Source records:

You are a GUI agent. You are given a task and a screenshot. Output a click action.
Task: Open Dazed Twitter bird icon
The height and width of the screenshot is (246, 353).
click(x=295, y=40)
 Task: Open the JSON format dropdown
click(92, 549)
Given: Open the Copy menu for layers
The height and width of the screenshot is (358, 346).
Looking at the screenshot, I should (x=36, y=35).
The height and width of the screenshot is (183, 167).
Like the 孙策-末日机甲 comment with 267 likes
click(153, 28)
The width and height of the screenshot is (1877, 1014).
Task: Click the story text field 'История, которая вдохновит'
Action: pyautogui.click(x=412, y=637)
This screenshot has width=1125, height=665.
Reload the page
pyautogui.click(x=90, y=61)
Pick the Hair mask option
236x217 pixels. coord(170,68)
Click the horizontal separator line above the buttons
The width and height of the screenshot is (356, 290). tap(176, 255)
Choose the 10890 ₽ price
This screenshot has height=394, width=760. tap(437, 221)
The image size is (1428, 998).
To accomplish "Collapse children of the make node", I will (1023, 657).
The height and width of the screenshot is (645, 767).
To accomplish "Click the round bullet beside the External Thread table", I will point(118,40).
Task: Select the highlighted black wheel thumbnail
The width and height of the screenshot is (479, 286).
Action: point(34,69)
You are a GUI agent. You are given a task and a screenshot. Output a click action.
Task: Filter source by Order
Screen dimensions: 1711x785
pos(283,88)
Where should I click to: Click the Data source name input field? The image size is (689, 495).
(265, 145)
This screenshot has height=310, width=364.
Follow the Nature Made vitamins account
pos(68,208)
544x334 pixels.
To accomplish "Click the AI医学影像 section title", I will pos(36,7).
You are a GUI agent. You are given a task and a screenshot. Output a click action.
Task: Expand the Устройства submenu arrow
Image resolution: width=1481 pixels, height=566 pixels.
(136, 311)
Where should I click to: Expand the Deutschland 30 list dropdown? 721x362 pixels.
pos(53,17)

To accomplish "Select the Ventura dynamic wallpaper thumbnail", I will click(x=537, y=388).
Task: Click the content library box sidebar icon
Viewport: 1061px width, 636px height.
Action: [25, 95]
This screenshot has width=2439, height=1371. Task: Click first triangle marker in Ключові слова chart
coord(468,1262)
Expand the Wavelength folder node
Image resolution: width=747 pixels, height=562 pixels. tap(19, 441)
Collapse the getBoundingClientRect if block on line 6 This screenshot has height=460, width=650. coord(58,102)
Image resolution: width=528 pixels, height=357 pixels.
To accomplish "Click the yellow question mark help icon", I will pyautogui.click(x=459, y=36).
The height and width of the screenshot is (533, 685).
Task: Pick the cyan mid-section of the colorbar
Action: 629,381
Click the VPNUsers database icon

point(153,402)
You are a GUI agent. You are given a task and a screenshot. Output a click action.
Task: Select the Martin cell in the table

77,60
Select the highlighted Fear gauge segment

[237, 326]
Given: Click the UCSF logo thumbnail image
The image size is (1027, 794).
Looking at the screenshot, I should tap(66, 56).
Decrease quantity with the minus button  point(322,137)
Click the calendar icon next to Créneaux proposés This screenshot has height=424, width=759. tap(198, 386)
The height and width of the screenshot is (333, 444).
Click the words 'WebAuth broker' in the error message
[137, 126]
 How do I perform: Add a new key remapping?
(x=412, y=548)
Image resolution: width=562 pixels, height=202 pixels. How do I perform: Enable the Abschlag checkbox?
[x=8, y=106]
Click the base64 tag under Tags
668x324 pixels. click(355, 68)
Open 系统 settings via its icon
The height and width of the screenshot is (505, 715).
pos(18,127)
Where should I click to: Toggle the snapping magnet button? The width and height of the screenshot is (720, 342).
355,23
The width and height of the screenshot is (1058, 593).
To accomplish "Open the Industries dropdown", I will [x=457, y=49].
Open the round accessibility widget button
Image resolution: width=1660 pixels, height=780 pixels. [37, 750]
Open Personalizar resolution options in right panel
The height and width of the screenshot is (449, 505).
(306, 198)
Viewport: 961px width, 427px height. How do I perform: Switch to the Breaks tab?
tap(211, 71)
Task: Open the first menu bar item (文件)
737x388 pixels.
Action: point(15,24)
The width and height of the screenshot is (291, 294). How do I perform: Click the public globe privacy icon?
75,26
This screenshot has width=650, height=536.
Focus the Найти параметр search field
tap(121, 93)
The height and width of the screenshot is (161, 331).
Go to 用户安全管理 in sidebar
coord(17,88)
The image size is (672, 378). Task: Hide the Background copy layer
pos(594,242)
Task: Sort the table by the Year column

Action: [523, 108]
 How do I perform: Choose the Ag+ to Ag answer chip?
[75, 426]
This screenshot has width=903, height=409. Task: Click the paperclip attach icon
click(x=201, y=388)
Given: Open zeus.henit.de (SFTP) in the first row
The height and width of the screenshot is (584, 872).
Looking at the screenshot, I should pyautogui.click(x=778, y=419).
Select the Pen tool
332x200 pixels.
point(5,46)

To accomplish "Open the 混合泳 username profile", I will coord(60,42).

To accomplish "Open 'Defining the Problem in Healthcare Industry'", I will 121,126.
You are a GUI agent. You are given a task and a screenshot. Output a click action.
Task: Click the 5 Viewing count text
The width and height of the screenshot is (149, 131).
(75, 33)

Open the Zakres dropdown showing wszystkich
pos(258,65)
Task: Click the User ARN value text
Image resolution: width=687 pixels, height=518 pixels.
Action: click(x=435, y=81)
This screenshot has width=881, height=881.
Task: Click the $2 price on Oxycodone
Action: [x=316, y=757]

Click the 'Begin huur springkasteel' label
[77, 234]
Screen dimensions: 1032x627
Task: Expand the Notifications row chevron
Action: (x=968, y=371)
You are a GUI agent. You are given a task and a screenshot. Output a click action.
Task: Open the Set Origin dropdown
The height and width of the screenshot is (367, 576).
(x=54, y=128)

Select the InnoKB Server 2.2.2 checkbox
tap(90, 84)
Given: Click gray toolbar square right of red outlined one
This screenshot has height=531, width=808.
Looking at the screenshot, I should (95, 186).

◆ STATED TASK ◆
Retype every line of the records above exactly as they appear.

◆ THE SOLUTION ◆
You are a GUI agent. You are given a task and a screenshot. Output a click action.
Task: Open Dazed Twitter bird icon
The height and width of the screenshot is (246, 353).
click(x=295, y=40)
 Task: Open the JSON format dropdown
click(92, 549)
Given: Open the Copy menu for layers
The height and width of the screenshot is (358, 346).
Looking at the screenshot, I should (x=36, y=35).
The height and width of the screenshot is (183, 167).
Like the 孙策-末日机甲 comment with 267 likes
click(153, 28)
The width and height of the screenshot is (1877, 1014).
Task: Click the story text field 'История, которая вдохновит'
Action: pyautogui.click(x=412, y=637)
This screenshot has width=1125, height=665.
Reload the page
pyautogui.click(x=90, y=61)
Pick the Hair mask option
236x217 pixels. coord(170,68)
Click the horizontal separator line above the buttons
The width and height of the screenshot is (356, 290). tap(176, 255)
Choose the 10890 ₽ price
This screenshot has height=394, width=760. tap(437, 221)
The image size is (1428, 998).
To accomplish "Collapse children of the make node", I will (1023, 657).
The height and width of the screenshot is (645, 767).
To accomplish "Click the round bullet beside the External Thread table", I will point(118,40).
Task: Select the highlighted black wheel thumbnail
The width and height of the screenshot is (479, 286).
Action: point(34,69)
You are a GUI agent. You are given a task and a screenshot. Output a click action.
Task: Filter source by Order
Screen dimensions: 1711x785
pos(283,88)
Where should I click to: Click the Data source name input field? The image size is (689, 495).
(265, 145)
This screenshot has height=310, width=364.
Follow the Nature Made vitamins account
pos(68,208)
544x334 pixels.
To accomplish "Click the AI医学影像 section title", I will pos(36,7).
You are a GUI agent. You are given a task and a screenshot. Output a click action.
Task: Expand the Устройства submenu arrow
Image resolution: width=1481 pixels, height=566 pixels.
(136, 311)
Where should I click to: Expand the Deutschland 30 list dropdown? 721x362 pixels.
pos(53,17)

To accomplish "Select the Ventura dynamic wallpaper thumbnail", I will click(x=537, y=388).
Task: Click the content library box sidebar icon
Viewport: 1061px width, 636px height.
Action: [25, 95]
This screenshot has width=2439, height=1371. Task: Click first triangle marker in Ключові слова chart
coord(468,1262)
Expand the Wavelength folder node
Image resolution: width=747 pixels, height=562 pixels. tap(19, 441)
Collapse the getBoundingClientRect if block on line 6 This screenshot has height=460, width=650. coord(58,102)
Image resolution: width=528 pixels, height=357 pixels.
To accomplish "Click the yellow question mark help icon", I will pyautogui.click(x=459, y=36).
The height and width of the screenshot is (533, 685).
Task: Pick the cyan mid-section of the colorbar
Action: 629,381
Click the VPNUsers database icon

point(153,402)
You are a GUI agent. You are given a task and a screenshot. Output a click action.
Task: Select the Martin cell in the table

77,60
Select the highlighted Fear gauge segment

[237, 326]
Given: Click the UCSF logo thumbnail image
The image size is (1027, 794).
Looking at the screenshot, I should tap(66, 56).
Decrease quantity with the minus button  point(322,137)
Click the calendar icon next to Créneaux proposés This screenshot has height=424, width=759. tap(198, 386)
The height and width of the screenshot is (333, 444).
Click the words 'WebAuth broker' in the error message
[137, 126]
 How do I perform: Add a new key remapping?
(x=412, y=548)
Image resolution: width=562 pixels, height=202 pixels. How do I perform: Enable the Abschlag checkbox?
[x=8, y=106]
Click the base64 tag under Tags
668x324 pixels. click(355, 68)
Open 系统 settings via its icon
The height and width of the screenshot is (505, 715).
pos(18,127)
Where should I click to: Toggle the snapping magnet button? The width and height of the screenshot is (720, 342).
355,23
The width and height of the screenshot is (1058, 593).
To accomplish "Open the Industries dropdown", I will [x=457, y=49].
Open the round accessibility widget button
Image resolution: width=1660 pixels, height=780 pixels. [37, 750]
Open Personalizar resolution options in right panel
The height and width of the screenshot is (449, 505).
(306, 198)
Viewport: 961px width, 427px height. How do I perform: Switch to the Breaks tab?
tap(211, 71)
Task: Open the first menu bar item (文件)
737x388 pixels.
Action: point(15,24)
The width and height of the screenshot is (291, 294). How do I perform: Click the public globe privacy icon?
75,26
This screenshot has width=650, height=536.
Focus the Найти параметр search field
tap(121, 93)
The height and width of the screenshot is (161, 331).
Go to 用户安全管理 in sidebar
coord(17,88)
The image size is (672, 378). Task: Hide the Background copy layer
pos(594,242)
Task: Sort the table by the Year column

Action: [523, 108]
 How do I perform: Choose the Ag+ to Ag answer chip?
[75, 426]
This screenshot has width=903, height=409. Task: Click the paperclip attach icon
click(x=201, y=388)
Given: Open zeus.henit.de (SFTP) in the first row
The height and width of the screenshot is (584, 872).
Looking at the screenshot, I should pyautogui.click(x=778, y=419).
Select the Pen tool
332x200 pixels.
point(5,46)

To accomplish "Open the 混合泳 username profile", I will coord(60,42).

To accomplish "Open 'Defining the Problem in Healthcare Industry'", I will 121,126.
You are a GUI agent. You are given a task and a screenshot. Output a click action.
Task: Click the 5 Viewing count text
The width and height of the screenshot is (149, 131).
(75, 33)

Open the Zakres dropdown showing wszystkich
pos(258,65)
Task: Click the User ARN value text
Image resolution: width=687 pixels, height=518 pixels.
Action: click(x=435, y=81)
This screenshot has width=881, height=881.
Task: Click the $2 price on Oxycodone
Action: [x=316, y=757]

Click the 'Begin huur springkasteel' label
[77, 234]
Screen dimensions: 1032x627
Task: Expand the Notifications row chevron
Action: (x=968, y=371)
You are a GUI agent. You are given a task and a screenshot. Output a click action.
Task: Open the Set Origin dropdown
The height and width of the screenshot is (367, 576).
(x=54, y=128)

Select the InnoKB Server 2.2.2 checkbox
tap(90, 84)
Given: Click gray toolbar square right of red outlined one
This screenshot has height=531, width=808.
Looking at the screenshot, I should (95, 186).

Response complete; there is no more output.